Les représentants des salariés ont rencontré le nouveau directeur général du groupe de tour-operating.

Après plusieurs semaines de tensions, le climat social semble s’apaiser au sein de TUI France. En effet, après une réunion avec le nouveau PDG du tour-opérateur, Hans Van de Velde, le Conseil social et économique (CSE) de l’entreprise se dit « satisfait. Nous avons enfin quelqu’un à qui parler », précise Lazare Razkallah, le secrétaire général du CSE.

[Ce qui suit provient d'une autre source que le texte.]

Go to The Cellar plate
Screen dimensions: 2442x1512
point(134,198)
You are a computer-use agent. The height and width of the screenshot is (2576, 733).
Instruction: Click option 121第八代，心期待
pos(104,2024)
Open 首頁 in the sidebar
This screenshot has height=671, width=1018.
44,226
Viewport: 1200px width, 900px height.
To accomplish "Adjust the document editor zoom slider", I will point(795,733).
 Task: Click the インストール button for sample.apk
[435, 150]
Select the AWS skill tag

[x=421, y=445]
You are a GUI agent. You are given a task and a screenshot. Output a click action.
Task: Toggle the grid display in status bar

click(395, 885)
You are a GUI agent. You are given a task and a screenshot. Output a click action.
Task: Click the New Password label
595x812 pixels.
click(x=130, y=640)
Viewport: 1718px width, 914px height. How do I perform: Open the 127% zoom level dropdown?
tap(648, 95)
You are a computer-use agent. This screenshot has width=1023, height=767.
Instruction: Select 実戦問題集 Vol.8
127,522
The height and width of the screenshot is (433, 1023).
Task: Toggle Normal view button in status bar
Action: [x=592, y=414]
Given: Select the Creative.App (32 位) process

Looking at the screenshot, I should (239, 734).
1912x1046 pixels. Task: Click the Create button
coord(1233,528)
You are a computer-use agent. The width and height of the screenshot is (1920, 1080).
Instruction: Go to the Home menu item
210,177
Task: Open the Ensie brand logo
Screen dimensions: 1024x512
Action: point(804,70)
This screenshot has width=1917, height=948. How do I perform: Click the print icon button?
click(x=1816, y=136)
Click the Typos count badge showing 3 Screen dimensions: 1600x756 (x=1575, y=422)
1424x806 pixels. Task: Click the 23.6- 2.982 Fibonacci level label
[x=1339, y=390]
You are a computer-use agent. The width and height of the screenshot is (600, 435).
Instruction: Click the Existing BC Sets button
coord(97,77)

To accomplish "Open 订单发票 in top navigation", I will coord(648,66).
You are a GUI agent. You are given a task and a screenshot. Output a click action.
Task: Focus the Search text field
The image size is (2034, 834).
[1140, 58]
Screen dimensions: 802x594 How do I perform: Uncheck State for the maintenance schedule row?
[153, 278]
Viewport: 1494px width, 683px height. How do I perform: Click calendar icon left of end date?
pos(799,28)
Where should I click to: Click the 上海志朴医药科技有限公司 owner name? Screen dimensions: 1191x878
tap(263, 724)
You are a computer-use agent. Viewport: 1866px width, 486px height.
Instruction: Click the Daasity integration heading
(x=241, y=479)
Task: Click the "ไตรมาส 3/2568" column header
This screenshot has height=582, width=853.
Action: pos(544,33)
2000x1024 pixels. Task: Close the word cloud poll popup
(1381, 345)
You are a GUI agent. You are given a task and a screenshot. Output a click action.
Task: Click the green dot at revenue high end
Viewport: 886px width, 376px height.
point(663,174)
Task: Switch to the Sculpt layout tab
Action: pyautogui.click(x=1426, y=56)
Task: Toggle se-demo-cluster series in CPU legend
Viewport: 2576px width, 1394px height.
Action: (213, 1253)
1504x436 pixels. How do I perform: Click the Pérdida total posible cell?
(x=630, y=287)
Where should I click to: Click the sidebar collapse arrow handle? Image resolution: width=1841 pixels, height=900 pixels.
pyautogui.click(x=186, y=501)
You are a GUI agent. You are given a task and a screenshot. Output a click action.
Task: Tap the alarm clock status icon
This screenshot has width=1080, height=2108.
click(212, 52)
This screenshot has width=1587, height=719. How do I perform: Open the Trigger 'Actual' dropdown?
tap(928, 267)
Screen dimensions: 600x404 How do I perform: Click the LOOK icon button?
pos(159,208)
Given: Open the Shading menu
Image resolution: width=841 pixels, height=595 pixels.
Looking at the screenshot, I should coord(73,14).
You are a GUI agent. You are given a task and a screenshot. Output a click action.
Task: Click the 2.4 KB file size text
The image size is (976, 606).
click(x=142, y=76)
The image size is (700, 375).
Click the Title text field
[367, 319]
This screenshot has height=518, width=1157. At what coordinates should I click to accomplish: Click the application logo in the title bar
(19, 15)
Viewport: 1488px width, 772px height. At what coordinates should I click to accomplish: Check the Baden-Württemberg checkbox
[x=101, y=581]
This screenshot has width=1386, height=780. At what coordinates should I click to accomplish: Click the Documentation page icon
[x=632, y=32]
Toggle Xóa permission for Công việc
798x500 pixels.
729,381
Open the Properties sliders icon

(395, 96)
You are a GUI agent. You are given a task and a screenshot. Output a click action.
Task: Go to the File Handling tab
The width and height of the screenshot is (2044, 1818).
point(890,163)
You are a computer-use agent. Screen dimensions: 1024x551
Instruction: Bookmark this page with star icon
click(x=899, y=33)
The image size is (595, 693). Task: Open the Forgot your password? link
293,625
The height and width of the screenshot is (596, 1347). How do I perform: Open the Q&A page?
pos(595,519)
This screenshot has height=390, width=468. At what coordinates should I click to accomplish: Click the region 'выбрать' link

« Le dialogue était impossible avec Elie Bruyninckx. C’est pour ça que nous avions demandé la nomination d’un médiateur. Hans Van de Velde, qui est à Levallois-Perret (au siège de TUI France, Ndlr) depuis plusieurs années, s’est présenté à nous en affirmant que le dialogue social était sa priorité », détaille Lazare Razkallah. « Il croit en TUI France, même s’il sait, comme nous, que les comptes ne sont pas bons. »

Une décision le 16 mai ?

D’ailleurs, lors du CSE, syndicalistes et direction ont « un peu parlé chiffres ». Une commission spéciale va se réunir, le 14 mai, pour décortiquer les comptes français du voyagiste. Un rapport sera présenté lors d’un CSE extraordinaire, déjà prévu le 15 mai, au cours duquel Hans Van de Velde dévoilera également sa stratégie pour redresser TUI France, selon Lazare Razkallah. Enfin, le 16 mai, le directeur général indiquera aux salariés les conséquences de sa stratégie sur l’emploi dans l’entreprise.

« Même si le dialogue a repris, nous resterons vigilants. Nous ne voulons pas d’un plan social. Si on estime que ce qui nous est présenté est trop violent, alors nous lancerons un droit d’alerte interne », prévient le syndicaliste, délégué de la CGT chez TUI France. « Mais cet apaisement des relations est une très bonne nouvelle pour l’ensemble des salariés : une bagarre entre syndicats et direction, ça n’est jamais bon pour personne », conclut Lazare Razkallah.

La nomination de Hans Van de Velde, qui remplace Elie Bruyninckx, devrait permettre à l’entreprise de déployer une nouvelle stratégie, alors que plusieurs sources évoquent la possibilité d’un nouveau plan social – le cinquième pour le voyagiste depuis 2012 – qui pourrait concerner jusqu’à 300 postes.